Top of Source material

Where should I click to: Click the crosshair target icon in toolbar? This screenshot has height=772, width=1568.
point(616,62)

Bottom of Source material
Top of Source material

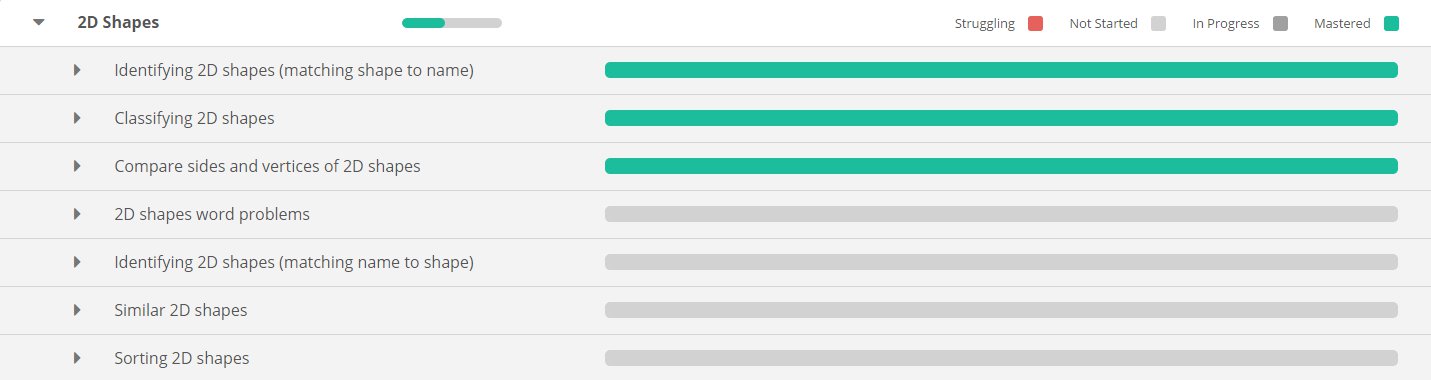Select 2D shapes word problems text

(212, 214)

Bottom of Source material
Top of Source material

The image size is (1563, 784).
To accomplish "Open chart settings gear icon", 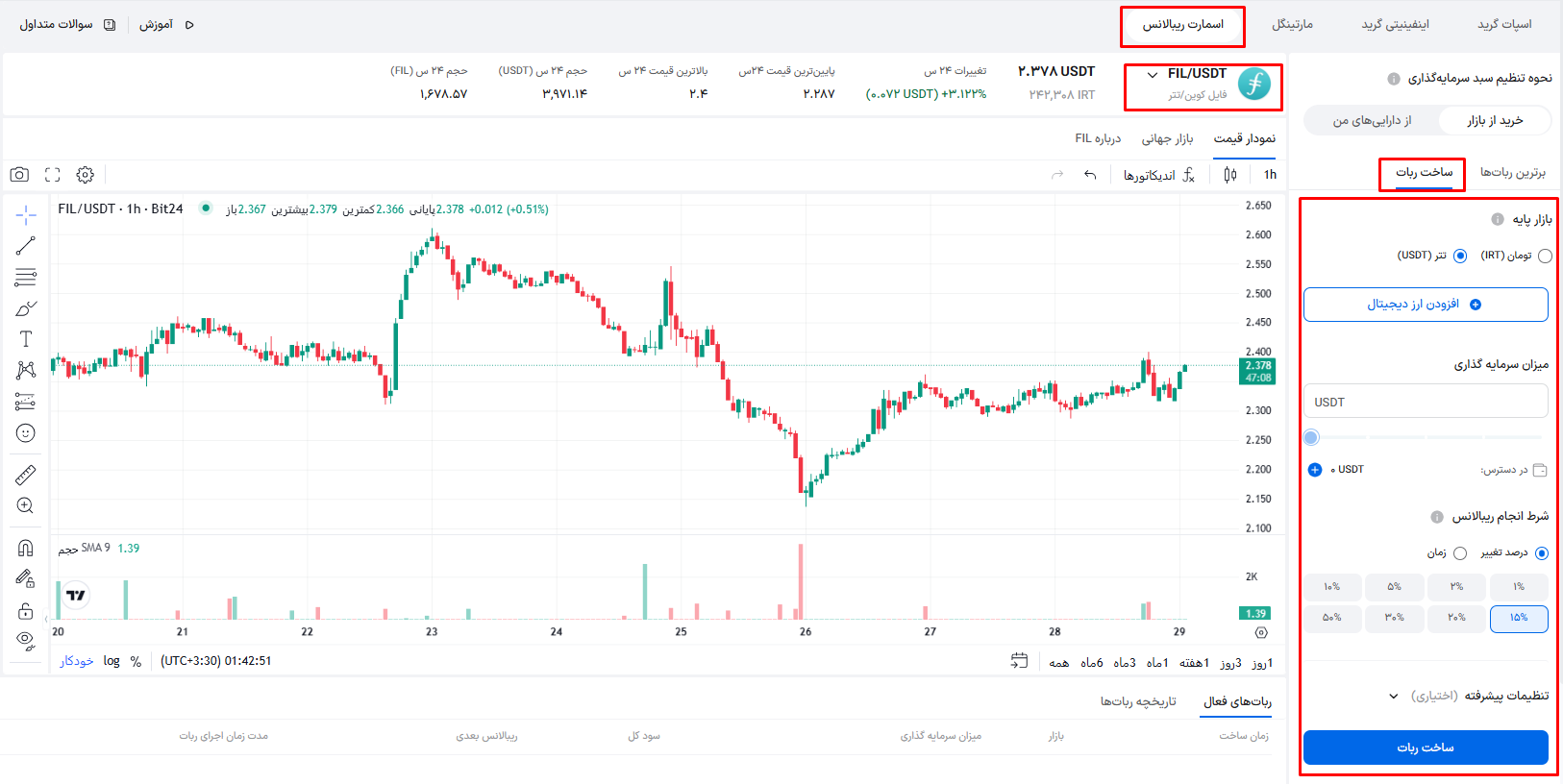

Bottom of Source material

§ **Work order**
Beginning with the line that contains "The image size is (1563, 784)." and ending with the line that contains "chart settings gear", reproduce the listing exactly, pictures excluded.

§ **Answer space**
The image size is (1563, 784).
To accomplish "Open chart settings gear icon", 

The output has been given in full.